Registros del conjunto de datos:
● ● ● ● ●
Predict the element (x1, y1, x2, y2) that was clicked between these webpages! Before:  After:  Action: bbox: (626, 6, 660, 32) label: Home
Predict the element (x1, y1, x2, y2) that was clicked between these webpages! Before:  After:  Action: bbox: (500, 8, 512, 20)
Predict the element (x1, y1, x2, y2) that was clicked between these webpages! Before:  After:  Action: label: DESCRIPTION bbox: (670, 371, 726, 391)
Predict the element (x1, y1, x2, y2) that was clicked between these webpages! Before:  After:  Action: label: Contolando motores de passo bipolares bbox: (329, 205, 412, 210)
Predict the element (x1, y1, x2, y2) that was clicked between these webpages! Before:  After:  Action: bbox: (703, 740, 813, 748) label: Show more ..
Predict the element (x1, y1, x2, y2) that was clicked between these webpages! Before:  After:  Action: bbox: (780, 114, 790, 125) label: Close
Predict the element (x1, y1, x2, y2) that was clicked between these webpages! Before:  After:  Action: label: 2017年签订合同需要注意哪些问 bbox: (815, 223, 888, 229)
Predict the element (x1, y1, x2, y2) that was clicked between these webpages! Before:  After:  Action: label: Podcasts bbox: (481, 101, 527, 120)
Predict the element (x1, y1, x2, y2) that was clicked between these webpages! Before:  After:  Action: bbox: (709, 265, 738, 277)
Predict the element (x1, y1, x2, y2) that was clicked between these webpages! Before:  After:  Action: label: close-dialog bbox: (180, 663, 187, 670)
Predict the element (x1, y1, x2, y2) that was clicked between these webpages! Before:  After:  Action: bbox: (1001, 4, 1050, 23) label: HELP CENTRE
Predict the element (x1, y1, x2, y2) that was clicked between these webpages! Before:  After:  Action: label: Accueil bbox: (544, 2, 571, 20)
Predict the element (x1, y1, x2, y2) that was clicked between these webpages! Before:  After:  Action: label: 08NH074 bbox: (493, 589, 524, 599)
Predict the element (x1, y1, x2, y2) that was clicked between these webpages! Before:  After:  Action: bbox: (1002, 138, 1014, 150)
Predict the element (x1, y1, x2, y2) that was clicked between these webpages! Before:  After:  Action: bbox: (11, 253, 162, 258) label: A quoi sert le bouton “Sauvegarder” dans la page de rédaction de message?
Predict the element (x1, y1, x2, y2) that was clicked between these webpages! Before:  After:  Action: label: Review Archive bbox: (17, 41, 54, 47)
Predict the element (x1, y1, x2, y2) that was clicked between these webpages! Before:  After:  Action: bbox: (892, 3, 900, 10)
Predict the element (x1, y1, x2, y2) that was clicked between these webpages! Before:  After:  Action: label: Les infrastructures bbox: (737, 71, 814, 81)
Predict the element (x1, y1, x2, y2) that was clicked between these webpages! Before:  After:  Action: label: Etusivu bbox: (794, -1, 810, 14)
● ● ● ● ●
INSTRUCCIÓN ESCRITA »
Transcribe sin ningún cambio cada una de las líneas del listado de arriba, de la primera a la última.

SOLUCIÓN »
Predict the element (x1, y1, x2, y2) that was clicked between these webpages! Before:  After:  Action: bbox: (626, 6, 660, 32) label: Home
Predict the element (x1, y1, x2, y2) that was clicked between these webpages! Before:  After:  Action: bbox: (500, 8, 512, 20)
Predict the element (x1, y1, x2, y2) that was clicked between these webpages! Before:  After:  Action: label: DESCRIPTION bbox: (670, 371, 726, 391)
Predict the element (x1, y1, x2, y2) that was clicked between these webpages! Before:  After:  Action: label: Contolando motores de passo bipolares bbox: (329, 205, 412, 210)
Predict the element (x1, y1, x2, y2) that was clicked between these webpages! Before:  After:  Action: bbox: (703, 740, 813, 748) label: Show more ..
Predict the element (x1, y1, x2, y2) that was clicked between these webpages! Before:  After:  Action: bbox: (780, 114, 790, 125) label: Close
Predict the element (x1, y1, x2, y2) that was clicked between these webpages! Before:  After:  Action: label: 2017年签订合同需要注意哪些问 bbox: (815, 223, 888, 229)
Predict the element (x1, y1, x2, y2) that was clicked between these webpages! Before:  After:  Action: label: Podcasts bbox: (481, 101, 527, 120)
Predict the element (x1, y1, x2, y2) that was clicked between these webpages! Before:  After:  Action: bbox: (709, 265, 738, 277)
Predict the element (x1, y1, x2, y2) that was clicked between these webpages! Before:  After:  Action: label: close-dialog bbox: (180, 663, 187, 670)
Predict the element (x1, y1, x2, y2) that was clicked between these webpages! Before:  After:  Action: bbox: (1001, 4, 1050, 23) label: HELP CENTRE
Predict the element (x1, y1, x2, y2) that was clicked between these webpages! Before:  After:  Action: label: Accueil bbox: (544, 2, 571, 20)
Predict the element (x1, y1, x2, y2) that was clicked between these webpages! Before:  After:  Action: label: 08NH074 bbox: (493, 589, 524, 599)
Predict the element (x1, y1, x2, y2) that was clicked between these webpages! Before:  After:  Action: bbox: (1002, 138, 1014, 150)
Predict the element (x1, y1, x2, y2) that was clicked between these webpages! Before:  After:  Action: bbox: (11, 253, 162, 258) label: A quoi sert le bouton “Sauvegarder” dans la page de rédaction de message?
Predict the element (x1, y1, x2, y2) that was clicked between these webpages! Before:  After:  Action: label: Review Archive bbox: (17, 41, 54, 47)
Predict the element (x1, y1, x2, y2) that was clicked between these webpages! Before:  After:  Action: bbox: (892, 3, 900, 10)
Predict the element (x1, y1, x2, y2) that was clicked between these webpages! Before:  After:  Action: label: Les infrastructures bbox: (737, 71, 814, 81)
Predict the element (x1, y1, x2, y2) that was clicked between these webpages! Before:  After:  Action: label: Etusivu bbox: (794, -1, 810, 14)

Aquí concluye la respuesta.